Limitation is not a word we like to use in Fish-Networking but unfortunately there are a few technical blocks with Unity, or restrictions in place for performance reasons. These limitations are considered reasonably acceptable and may never be resolved.
Networked Scene Objects
When a scene object is networked they may behave differently.
A networked scene object will be disabled when a scene loads, and will not activate until the client or server is started. For clients specifically networked scene objects will only activate when the server is sure the client has loaded the scene; this is done automatically through the Fish-Networking scene manager.
Our SceneManager allows instantiated networked objects to be moved between scenes, but networked scene objects may not. Unity cannot know a scene objects details without the scene being loaded first, so trying to spawn a scene object without the client having the scene loaded would result in errors.
Due to the movement restrictions just mentioned, networked scene objects may not be marked DontDestroyOnLoad, nor can the NetworkObject.IsGlobal feature be used. Both of these would place the scene object in a new scene, causing errors.
When a networked scene object is despawned it is always disabled, rather than destroyed. This is so you may spawn it at a later time. Manually destroying a scene object on the server is possible and would simply result in it never being spawned on clients.

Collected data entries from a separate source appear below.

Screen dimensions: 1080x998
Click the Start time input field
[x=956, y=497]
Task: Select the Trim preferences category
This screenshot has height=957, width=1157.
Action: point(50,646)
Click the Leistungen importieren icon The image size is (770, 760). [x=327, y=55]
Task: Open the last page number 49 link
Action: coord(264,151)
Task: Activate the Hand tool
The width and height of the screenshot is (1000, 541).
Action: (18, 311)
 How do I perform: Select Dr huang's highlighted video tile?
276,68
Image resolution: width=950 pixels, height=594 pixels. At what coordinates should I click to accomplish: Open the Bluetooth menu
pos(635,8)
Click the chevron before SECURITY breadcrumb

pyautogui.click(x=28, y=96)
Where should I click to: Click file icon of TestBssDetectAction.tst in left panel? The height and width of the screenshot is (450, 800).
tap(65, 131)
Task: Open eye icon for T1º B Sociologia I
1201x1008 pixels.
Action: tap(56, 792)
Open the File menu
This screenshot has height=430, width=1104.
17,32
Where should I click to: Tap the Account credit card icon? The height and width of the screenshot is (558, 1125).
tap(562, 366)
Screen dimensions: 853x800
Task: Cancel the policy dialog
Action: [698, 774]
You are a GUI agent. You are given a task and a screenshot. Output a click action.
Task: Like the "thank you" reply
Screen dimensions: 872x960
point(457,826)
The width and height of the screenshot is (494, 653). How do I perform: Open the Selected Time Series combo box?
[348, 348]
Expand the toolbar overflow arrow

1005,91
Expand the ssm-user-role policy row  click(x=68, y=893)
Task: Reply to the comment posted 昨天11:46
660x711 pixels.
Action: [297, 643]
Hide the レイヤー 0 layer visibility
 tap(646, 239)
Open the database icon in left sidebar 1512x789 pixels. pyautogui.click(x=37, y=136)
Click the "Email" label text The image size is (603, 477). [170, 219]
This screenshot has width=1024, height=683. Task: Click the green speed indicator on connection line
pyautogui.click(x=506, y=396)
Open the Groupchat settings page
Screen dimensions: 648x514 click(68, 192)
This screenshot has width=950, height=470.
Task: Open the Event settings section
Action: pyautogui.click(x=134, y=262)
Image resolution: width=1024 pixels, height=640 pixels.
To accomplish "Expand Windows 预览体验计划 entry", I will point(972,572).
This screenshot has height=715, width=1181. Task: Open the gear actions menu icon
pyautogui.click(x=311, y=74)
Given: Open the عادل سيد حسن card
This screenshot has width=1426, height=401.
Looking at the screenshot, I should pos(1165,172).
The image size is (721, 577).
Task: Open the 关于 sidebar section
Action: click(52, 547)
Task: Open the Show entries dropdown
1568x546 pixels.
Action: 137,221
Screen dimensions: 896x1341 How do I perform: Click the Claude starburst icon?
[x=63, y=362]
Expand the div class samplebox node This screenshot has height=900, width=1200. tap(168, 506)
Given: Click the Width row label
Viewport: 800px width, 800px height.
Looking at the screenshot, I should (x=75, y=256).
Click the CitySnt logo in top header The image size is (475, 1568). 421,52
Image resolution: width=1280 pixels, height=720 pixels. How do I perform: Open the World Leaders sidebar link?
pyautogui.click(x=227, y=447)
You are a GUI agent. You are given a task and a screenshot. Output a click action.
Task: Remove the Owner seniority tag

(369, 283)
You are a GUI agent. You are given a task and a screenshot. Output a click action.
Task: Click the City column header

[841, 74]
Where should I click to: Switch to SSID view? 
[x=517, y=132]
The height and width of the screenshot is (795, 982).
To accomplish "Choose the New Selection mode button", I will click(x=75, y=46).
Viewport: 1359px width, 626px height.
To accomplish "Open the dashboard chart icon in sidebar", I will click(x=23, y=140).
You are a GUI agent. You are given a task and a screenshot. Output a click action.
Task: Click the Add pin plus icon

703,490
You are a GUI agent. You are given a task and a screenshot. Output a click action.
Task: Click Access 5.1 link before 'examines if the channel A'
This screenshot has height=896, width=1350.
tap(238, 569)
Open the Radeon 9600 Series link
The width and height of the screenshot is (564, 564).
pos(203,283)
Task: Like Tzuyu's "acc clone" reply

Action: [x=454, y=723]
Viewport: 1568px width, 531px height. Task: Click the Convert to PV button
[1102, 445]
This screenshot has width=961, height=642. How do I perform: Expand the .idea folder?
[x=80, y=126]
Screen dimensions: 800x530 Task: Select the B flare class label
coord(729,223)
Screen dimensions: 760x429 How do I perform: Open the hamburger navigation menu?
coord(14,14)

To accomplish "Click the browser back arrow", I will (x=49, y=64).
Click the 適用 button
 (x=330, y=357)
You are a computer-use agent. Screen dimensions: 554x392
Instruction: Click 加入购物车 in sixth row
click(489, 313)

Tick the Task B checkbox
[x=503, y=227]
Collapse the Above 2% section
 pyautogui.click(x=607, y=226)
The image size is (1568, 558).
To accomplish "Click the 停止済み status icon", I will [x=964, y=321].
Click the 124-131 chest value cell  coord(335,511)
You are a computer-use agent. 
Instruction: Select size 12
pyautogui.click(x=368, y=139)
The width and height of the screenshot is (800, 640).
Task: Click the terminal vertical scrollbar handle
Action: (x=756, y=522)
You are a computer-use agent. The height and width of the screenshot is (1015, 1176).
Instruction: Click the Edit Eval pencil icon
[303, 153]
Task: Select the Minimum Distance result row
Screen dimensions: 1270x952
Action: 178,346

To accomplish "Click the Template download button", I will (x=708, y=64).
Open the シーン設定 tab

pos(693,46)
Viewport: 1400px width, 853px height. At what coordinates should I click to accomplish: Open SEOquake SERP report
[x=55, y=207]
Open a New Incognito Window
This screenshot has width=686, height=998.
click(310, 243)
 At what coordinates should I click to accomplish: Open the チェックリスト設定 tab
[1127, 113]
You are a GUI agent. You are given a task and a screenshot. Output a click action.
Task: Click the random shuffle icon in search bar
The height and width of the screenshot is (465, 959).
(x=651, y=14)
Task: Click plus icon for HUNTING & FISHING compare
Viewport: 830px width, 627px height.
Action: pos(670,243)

Nested NetworkObjects and NetworkBehaviours
A nested NetworkObject may be removed from it's parent, but it would still despawn when the parent does, even if no longer a child of the parent. This occurs because the parent has a cached reference of it's nested behaviours and objects, and those references cannot be automatically updated without an unacceptable performance cost. However, this is a feature we intend to explore in the future by letting developers manually indicate when a nested object should be considered detached from the parent.